Project 4: Image Warping and Mosaicing

By Dmytro Krukovskyi

Recovering Homographies

To warp images we need to find 3x3 matrix H with 8 degrees of freedom. For each corresponding pair of points (x,y) and (x', y'), we can represent them in homogeneous coordinates and get the following:

To recover the homography, we need at least four corresponding points between the two images. Each correspondence provides two equations, and with four correspondences, we get a system of 8 equations—sufficient to solve for the 8 unknowns in H. However, because such a system is sensitive to noise, using more than four correspondences is recommended. This creates an overdetermined system that can be solved with least-squares.

Warping the images

With the homography matrix H recovered, we can now warp an image to align it with a reference image. This is achieved using inverse warping, which ensures that every pixel in the output image receives a valid value by mapping its position back to the input image.

Image rectification

Image rectification is a process that uses a homography to adjust an image such that a selected object appears rectangular, correcting for perspective distortion. This is particularly useful for scenes containing paintings, posters, or tiles, where known geometric shapes can serve as reference objects.

To perform rectification, we use a single input image and define correspondences between points in the image and a desired rectangular shape. For example, if the photo contains a poster, you can manually select its four corners using a mouse-click interface and store their coordinates. Next, you define the corresponding points as the corners of a square

Blend the images into a mosaic

To create the panorama from multiple images, the following procedure was followed:

Create a Large Output Image and Predict the Mosaic Size

The size of the output mosaic was determined by transforming the corners of both input images using the computed homography. This allowed to predict the bounding box that would contain both images. A translation matrix was applied to ensure both images fit into the shared coordinate space of the output canvas.

Warp the Images Using Inverse Warping

This approach ensures that each pixel in the output canvas receives a value by mapping back to the original images, avoiding holes and gaps. The images were warped using: warpImage() function from the previous part.

Blend images together

To hide the seam i applied blending. I used laplacian stack that I implemented in project two. I got the best results when using 3 levels laplacian stack.

Even though my approach is not ideal as there are some artifacts at thebottom of the image. In general I am satisfied with the result. Here are some more examples.

Part B: Feature Matching for Autostitching

In part A I manually selected corresponding points. In this part I implemented automatic detection of such points by replicating “Multi-Image Matching using Multi-Scale Oriented Patches” by Brown et al paper. The main features that are implemented are the following.
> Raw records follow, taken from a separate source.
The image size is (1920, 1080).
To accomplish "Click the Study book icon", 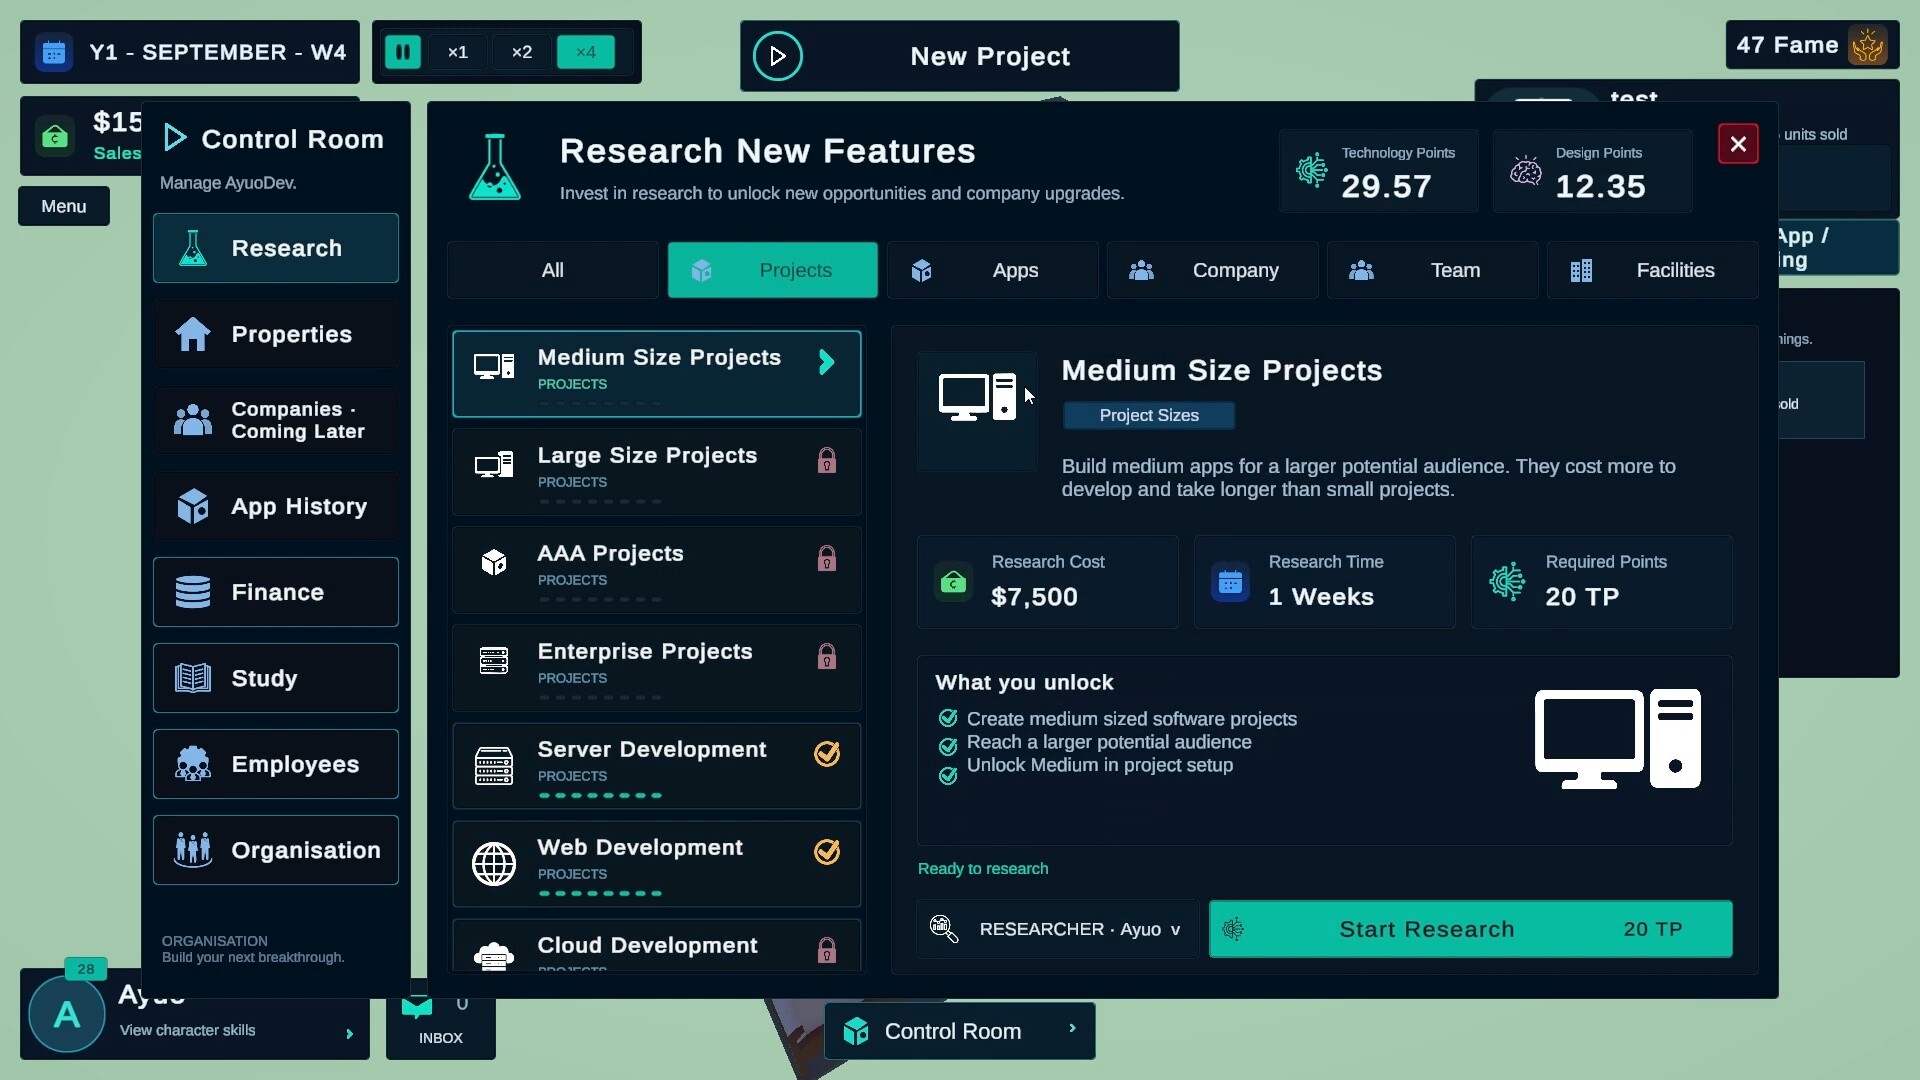I will (193, 678).
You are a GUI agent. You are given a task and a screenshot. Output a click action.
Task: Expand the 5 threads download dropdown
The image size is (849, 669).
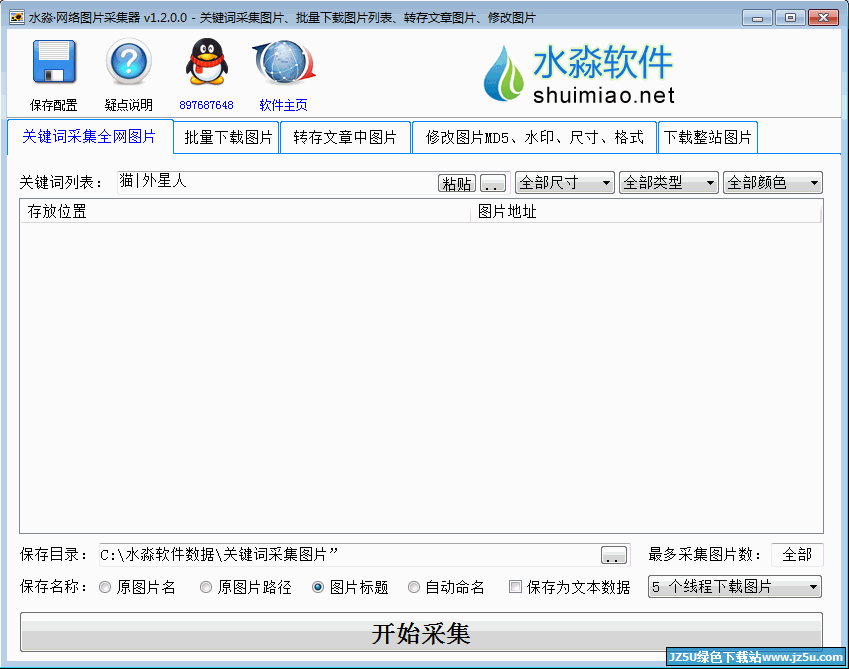click(735, 587)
Detecting corner features in an image using Harris detector
Extracting a Feature Descriptor for each feature point
Use a robust method (RANSAC) to compute a homography
Produce mosaic

Detecting Corner features

I used Harris detector. The Harris feature detector is an algorithm used in computer vision to identify corners or interest points in an image. It calculates a corner response function based on the local variations of image intensity, identifying points where there is significant change in multiple directions, making them ideal for tracking or matching between images. I limited number of points to 10 thousand.
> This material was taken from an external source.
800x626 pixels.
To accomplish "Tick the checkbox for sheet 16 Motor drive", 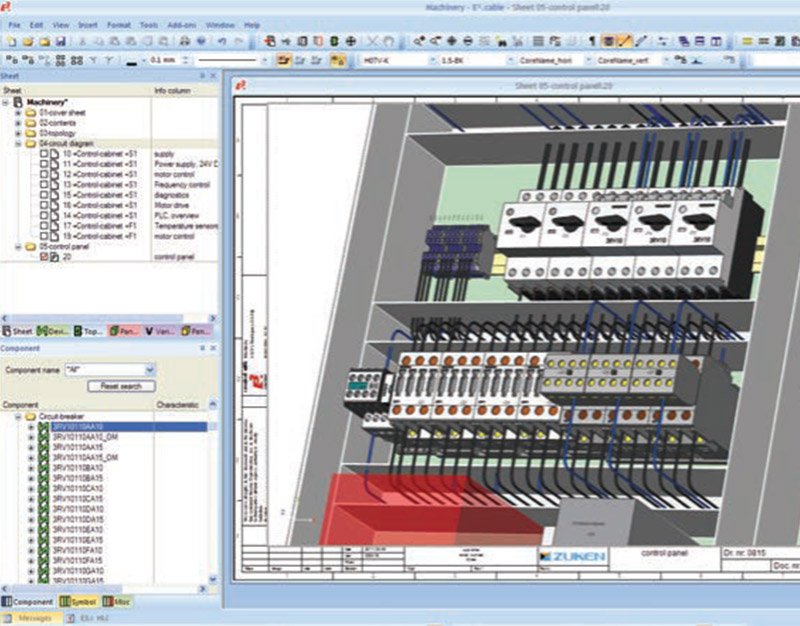I will 44,205.
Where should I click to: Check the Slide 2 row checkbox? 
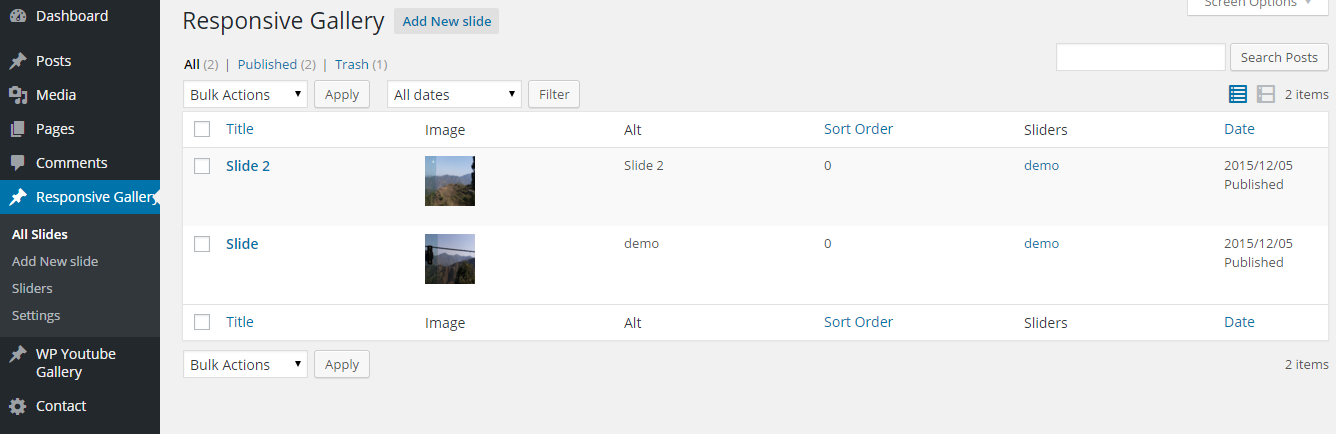click(202, 166)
Adaptive Non-Maxmimal Suppression

Using Adaptive Non-Maximal Suppression (ANMS) allows for reducing the number of detected corners while ensuring that the points are evenly distributed across the image. This approach is particularly useful in maintaining spatial coverage. After experimentation, I decided to retain 1000 points as a final selection, striking a balance between computational efficiency and sufficient feature density. Below is the formula applied, as derived from the original paper, to achieve this selection and spacing of feature points.

Feature Descriptors

To effectively match feature points across images, it's essential to capture more information than a single pixel. Therefore, feature descriptors are used to encapsulate the local image characteristics around each keypoint, ensuring consistency across different views of the same scene. In this approach, a 40x40 pixel patch is extracted around each detected feature point and then downsampled to an 8x8 grayscale patch. These patches are normalized and demeaned to enhance robustness against lighting variations.

Feature matching

After extracting feature descriptors, I matched keypoints between image pairs using the Sum of Squared Differences (SSD) as the similarity measure. For each descriptor in the first image, SSD was calculated against all descriptors in the second image to find the closest matches. To ensure reliability, Lowe's ratio test was applied: the ratio of the smallest SSD to the second smallest SSD was computed, and only matches with a ratio below a set threshold (0.65) were retained. This approach filters out ambiguous matches, retaining only those that are distinctly better than the alternatives.

RANSAC

After establishing feature correspondences between images, some matches may be incorrect or outliers, which can adversely affect the accuracy of the homography matrix. To address this, I employed Random Sample Consensus (RANSAC), a robust algorithm that mitigates the influence of these outliers. The 4-point RANSAC algorithm operates as follows:

Random Sampling: Select four random pairs of matched keypoints.
Homography Computation: Calculate the homography matrix H
Inlier Detection: Determine which keypoint pairs fit the homography well by measuring if the distance between the transformed points and their counterparts is below a threshold ϵ. I set ϵ = 1
Repeat the above steps for some number of iterations. I ran It for 6000 iterations

After I get homography matrix I apply warping from the part A and get the final image as a result.

Final Remarks

The project was very interesting especially the B part. I think I should have spent more time on the blending images when stiching panoramas, because on some pictures seams at the bottom are visible. Also, adding some kind of color normalization will really make a difference, then the final image will look like panorama that the phone generates.